▸ Aim of the exercise:
Your answer should hold exactly the lines below from the line with "The image size is (1024, 625)." through the line with "the Active lifecycle", both included, and no pictures at all.

▸ Information provided:
[Start of Attachment]

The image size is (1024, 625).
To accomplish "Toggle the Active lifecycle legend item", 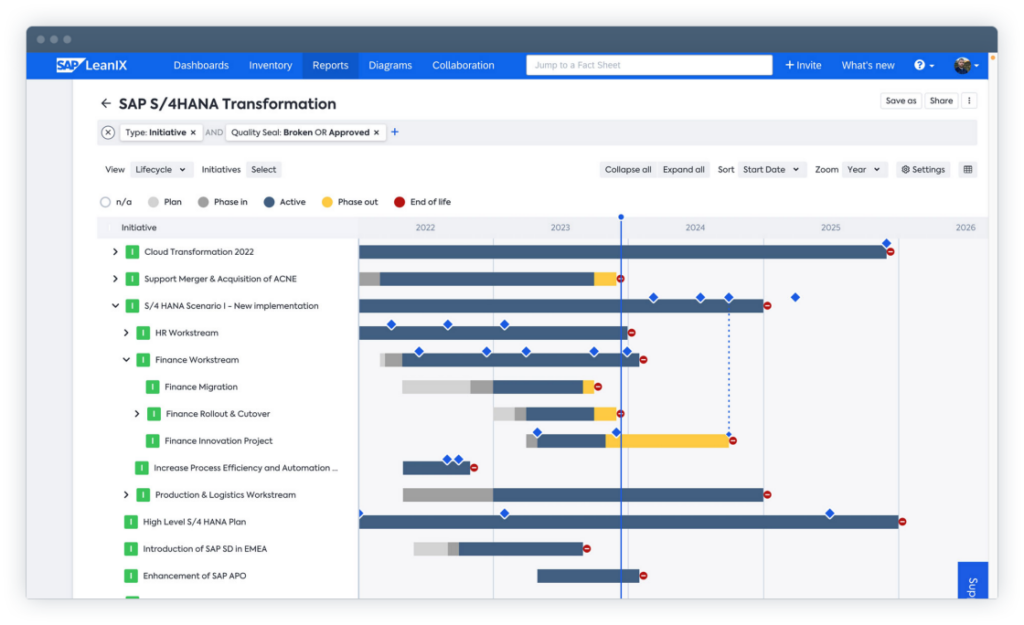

[End of Attachment]
[Start of Attachment]

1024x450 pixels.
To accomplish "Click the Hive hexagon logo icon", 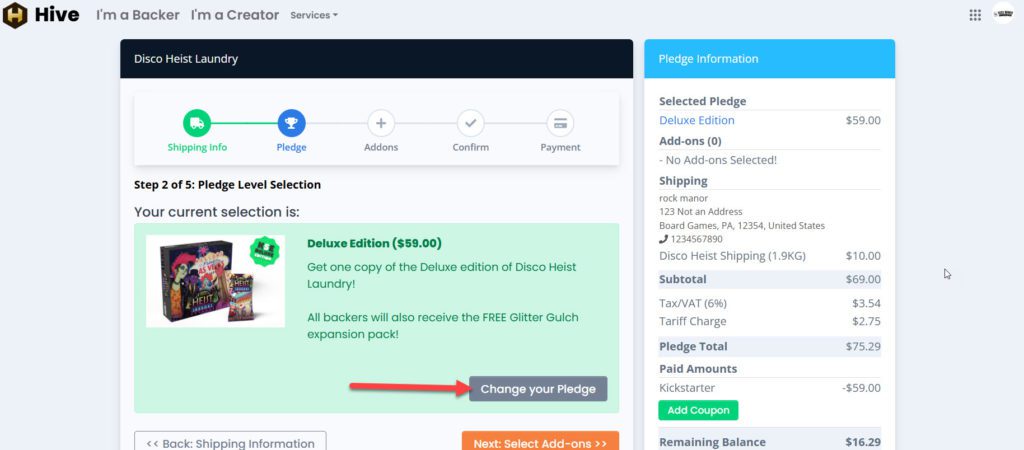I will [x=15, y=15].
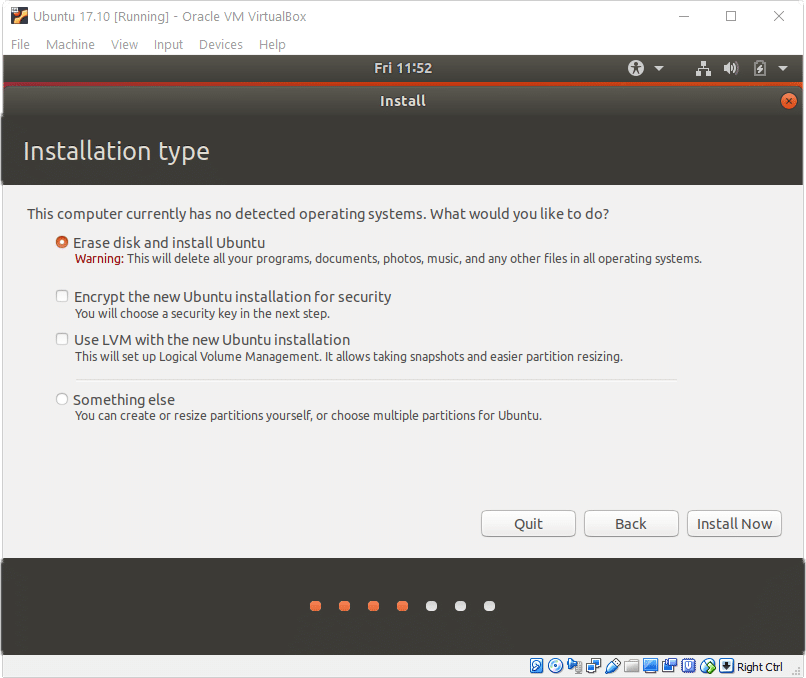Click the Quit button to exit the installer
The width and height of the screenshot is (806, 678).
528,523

[End of Attachment]

▸ Solution for this task:
The image size is (1024, 625).
To accomplish "Toggle the Active lifecycle legend item", 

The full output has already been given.